→ **Requirement**: Reproduce the text on how automatic speech recognition navigates languages word for word, in full.

→ **Exercise passage**:
____
How does automatic speech recognition navigate languages

Published on Sep 24, 2024

From virtual meeting assistants to call center platforms, the need for multilingual transcription to serve a global user base is on the rise. As a product builder looking to implement automatic speech recognition (ASR) into your app, you're likely searching for a solution that can transcribe speech into multiple languages in real time and translate it accurately into the language of choice.

However, not all speech recognition providers are equally fit for the task. Traditionally, audio clips need to be at least 30 seconds long to identify the language, relying on limited APIs that support only a few languages. Factors such as background noise and accents can also affect the ability to detect the language properly. Messages get lost in translation. Participants get frustrated.

In this article, we’ll take a look at how state-of-the-art speech recognition systems navigate the multilingual world, dive into the mechanics of language detection, explore the capabilities of models such as OpenAI Whisper, and discuss Gladia’s approach.
____
→ **Dataset section**:
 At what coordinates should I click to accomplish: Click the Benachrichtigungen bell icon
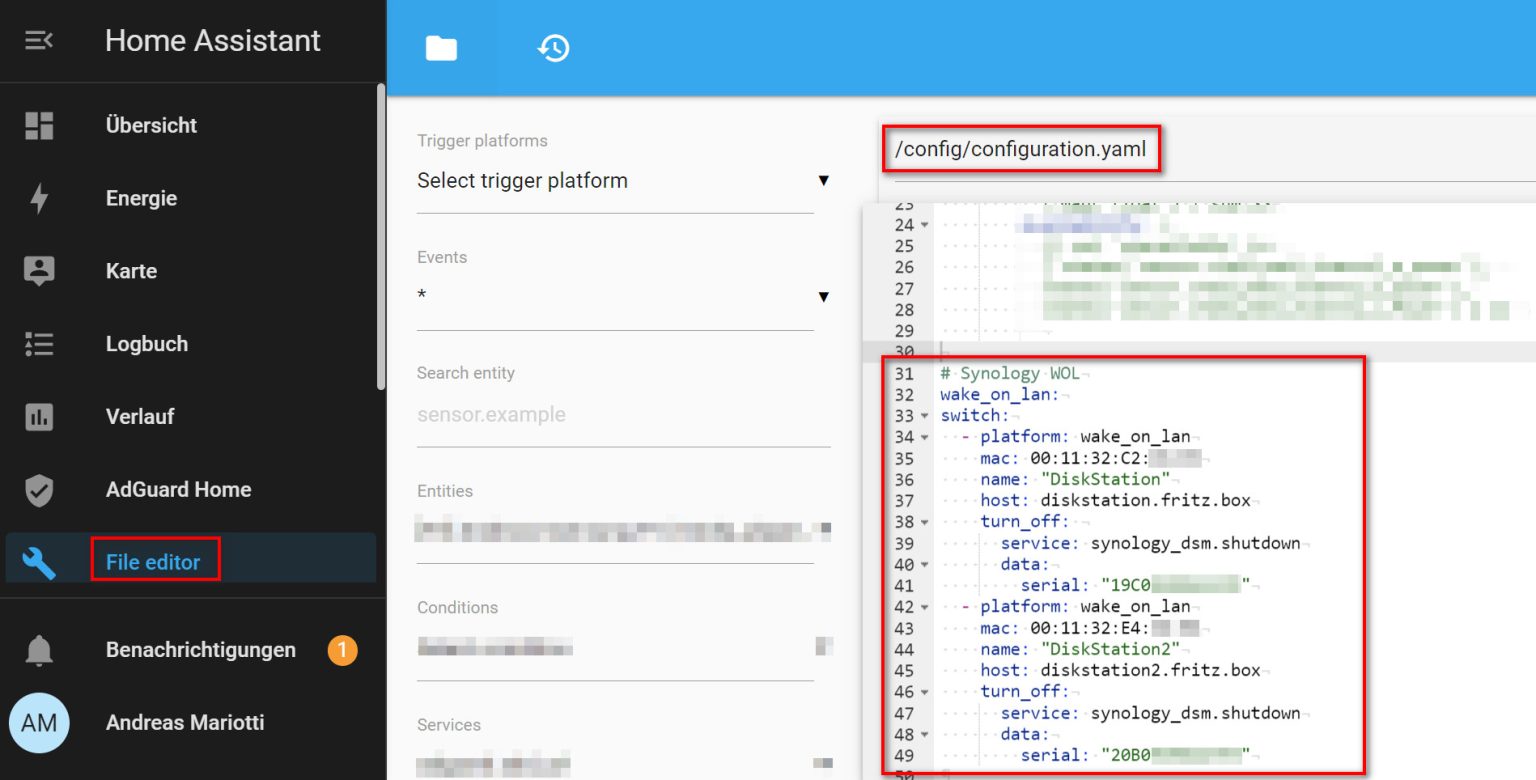[40, 649]
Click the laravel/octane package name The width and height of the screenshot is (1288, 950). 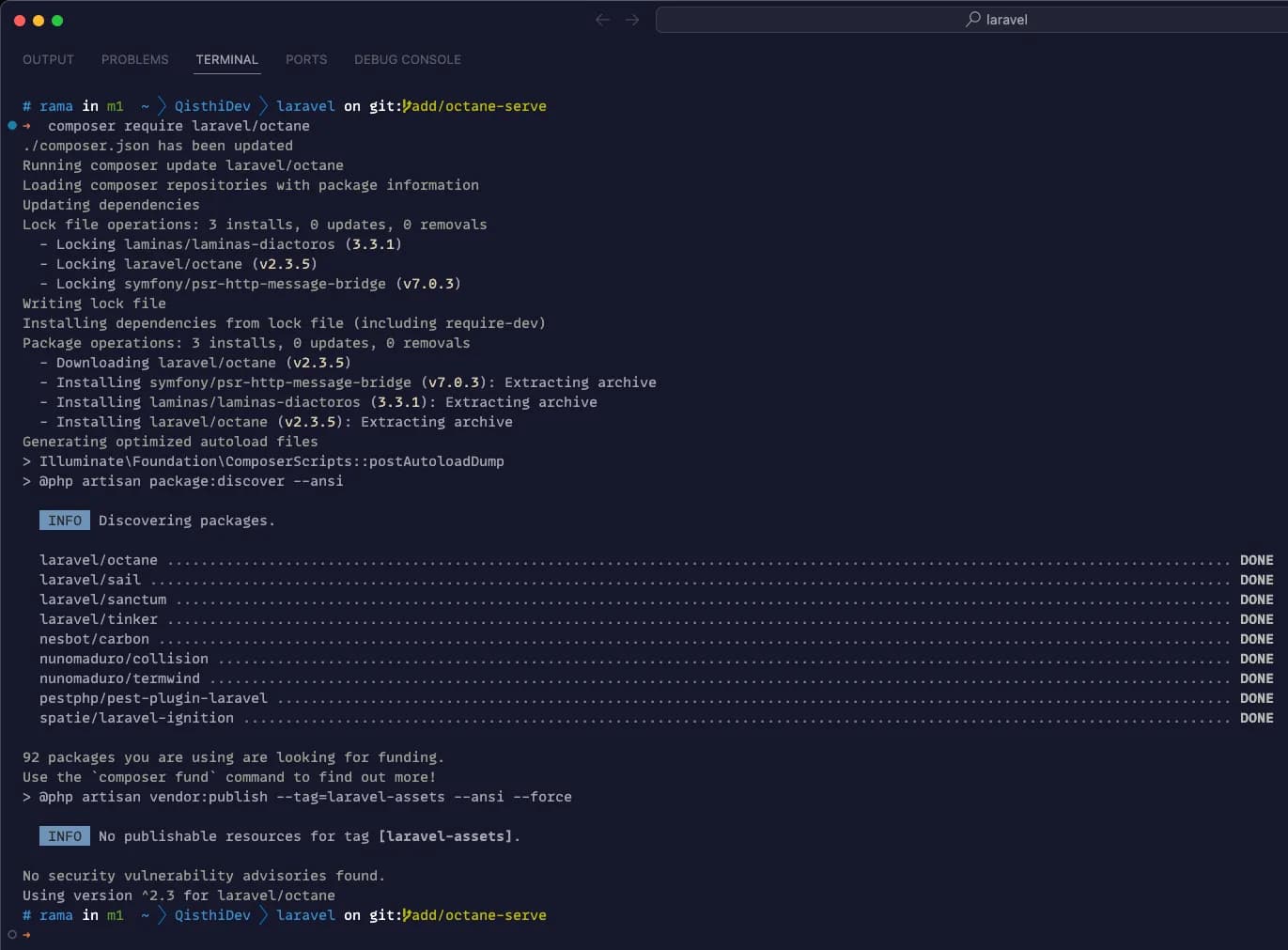click(x=98, y=559)
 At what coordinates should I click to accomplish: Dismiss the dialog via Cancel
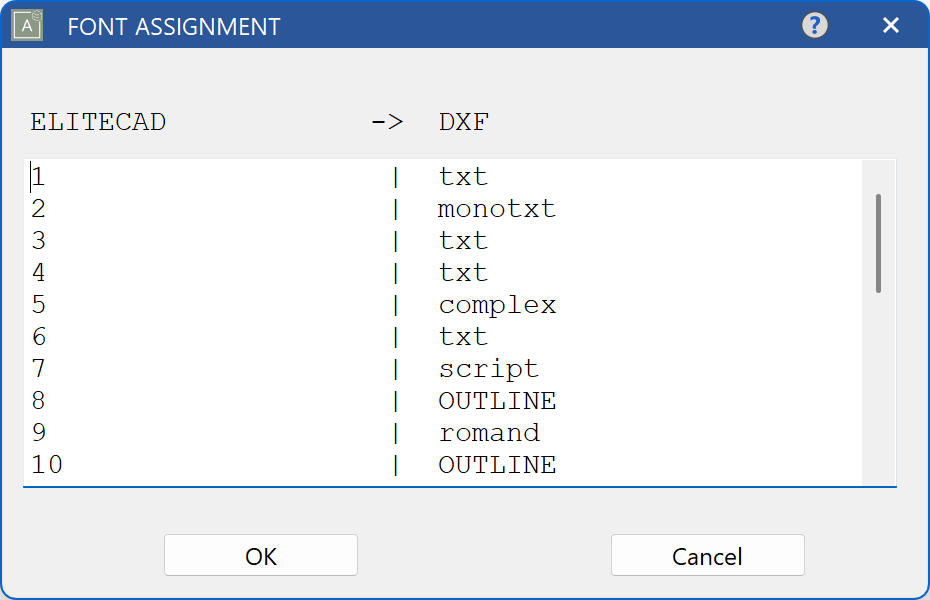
____
→ **Expected answer**:
How does automatic speech recognition navigate languages

Published on Sep 24, 2024

From virtual meeting assistants to call center platforms, the need for multilingual transcription to serve a global user base is on the rise. As a product builder looking to implement automatic speech recognition (ASR) into your app, you're likely searching for a solution that can transcribe speech into multiple languages in real time and translate it accurately into the language of choice.

However, not all speech recognition providers are equally fit for the task. Traditionally, audio clips need to be at least 30 seconds long to identify the language, relying on limited APIs that support only a few languages. Factors such as background noise and accents can also affect the ability to detect the language properly. Messages get lost in translation. Participants get frustrated.

In this article, we’ll take a look at how state-of-the-art speech recognition systems navigate the multilingual world, dive into the mechanics of language detection, explore the capabilities of models such as OpenAI Whisper, and discuss Gladia’s approach.